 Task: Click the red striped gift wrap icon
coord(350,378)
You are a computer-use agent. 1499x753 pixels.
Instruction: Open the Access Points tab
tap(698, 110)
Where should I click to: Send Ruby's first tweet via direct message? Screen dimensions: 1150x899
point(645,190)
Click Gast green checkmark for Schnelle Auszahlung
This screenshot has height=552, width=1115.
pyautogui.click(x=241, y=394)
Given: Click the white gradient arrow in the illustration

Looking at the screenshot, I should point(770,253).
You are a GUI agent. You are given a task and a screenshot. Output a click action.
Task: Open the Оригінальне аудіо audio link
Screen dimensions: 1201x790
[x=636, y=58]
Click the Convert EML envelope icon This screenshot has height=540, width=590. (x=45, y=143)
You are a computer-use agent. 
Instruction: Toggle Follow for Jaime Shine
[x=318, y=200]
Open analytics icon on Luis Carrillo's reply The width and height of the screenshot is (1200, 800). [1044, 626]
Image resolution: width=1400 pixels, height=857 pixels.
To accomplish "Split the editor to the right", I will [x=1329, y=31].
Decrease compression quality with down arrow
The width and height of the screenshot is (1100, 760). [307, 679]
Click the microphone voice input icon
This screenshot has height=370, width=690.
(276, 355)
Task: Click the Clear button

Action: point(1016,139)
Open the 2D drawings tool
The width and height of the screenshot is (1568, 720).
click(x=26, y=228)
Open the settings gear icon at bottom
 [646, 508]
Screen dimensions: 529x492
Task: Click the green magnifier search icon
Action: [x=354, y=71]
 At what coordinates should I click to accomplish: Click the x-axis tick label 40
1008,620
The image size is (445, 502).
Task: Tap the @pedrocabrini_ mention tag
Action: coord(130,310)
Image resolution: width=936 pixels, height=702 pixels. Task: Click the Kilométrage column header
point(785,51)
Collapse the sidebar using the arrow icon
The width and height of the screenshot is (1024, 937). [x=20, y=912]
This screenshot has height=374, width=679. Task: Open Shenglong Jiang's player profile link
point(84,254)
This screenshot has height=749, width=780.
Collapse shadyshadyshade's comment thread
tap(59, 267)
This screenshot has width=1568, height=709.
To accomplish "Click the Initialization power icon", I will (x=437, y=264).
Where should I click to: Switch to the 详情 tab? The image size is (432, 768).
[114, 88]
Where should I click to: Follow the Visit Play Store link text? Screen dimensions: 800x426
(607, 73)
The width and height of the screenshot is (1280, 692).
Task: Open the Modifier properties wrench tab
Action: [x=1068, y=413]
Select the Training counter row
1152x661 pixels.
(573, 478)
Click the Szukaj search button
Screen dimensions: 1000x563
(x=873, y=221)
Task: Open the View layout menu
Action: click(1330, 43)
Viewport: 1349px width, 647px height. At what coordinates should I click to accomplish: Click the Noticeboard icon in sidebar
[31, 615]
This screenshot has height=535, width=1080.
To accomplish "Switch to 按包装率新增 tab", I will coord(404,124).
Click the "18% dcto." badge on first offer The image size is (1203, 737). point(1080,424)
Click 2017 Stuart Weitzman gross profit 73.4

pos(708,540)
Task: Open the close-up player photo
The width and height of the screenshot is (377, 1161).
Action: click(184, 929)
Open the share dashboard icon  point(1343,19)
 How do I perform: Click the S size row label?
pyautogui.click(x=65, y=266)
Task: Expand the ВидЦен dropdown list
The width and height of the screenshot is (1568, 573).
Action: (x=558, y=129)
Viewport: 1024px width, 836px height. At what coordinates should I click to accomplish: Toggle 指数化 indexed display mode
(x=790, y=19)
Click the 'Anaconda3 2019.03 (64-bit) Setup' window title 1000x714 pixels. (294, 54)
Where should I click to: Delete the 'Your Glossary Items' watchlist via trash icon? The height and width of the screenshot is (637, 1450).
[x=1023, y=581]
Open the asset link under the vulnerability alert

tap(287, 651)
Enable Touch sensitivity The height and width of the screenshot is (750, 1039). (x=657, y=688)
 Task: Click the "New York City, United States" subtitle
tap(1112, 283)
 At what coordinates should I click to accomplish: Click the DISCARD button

> [What you will do]:
Copy each line of the listing in which the word "agent" can be found.

> [Answer for this exercise]:
You are a computer-use agent. 1499x753 pixels.
You are a GUI agent. You are given a task and a screenshot. Output a click action.
You are a computer-use agent. 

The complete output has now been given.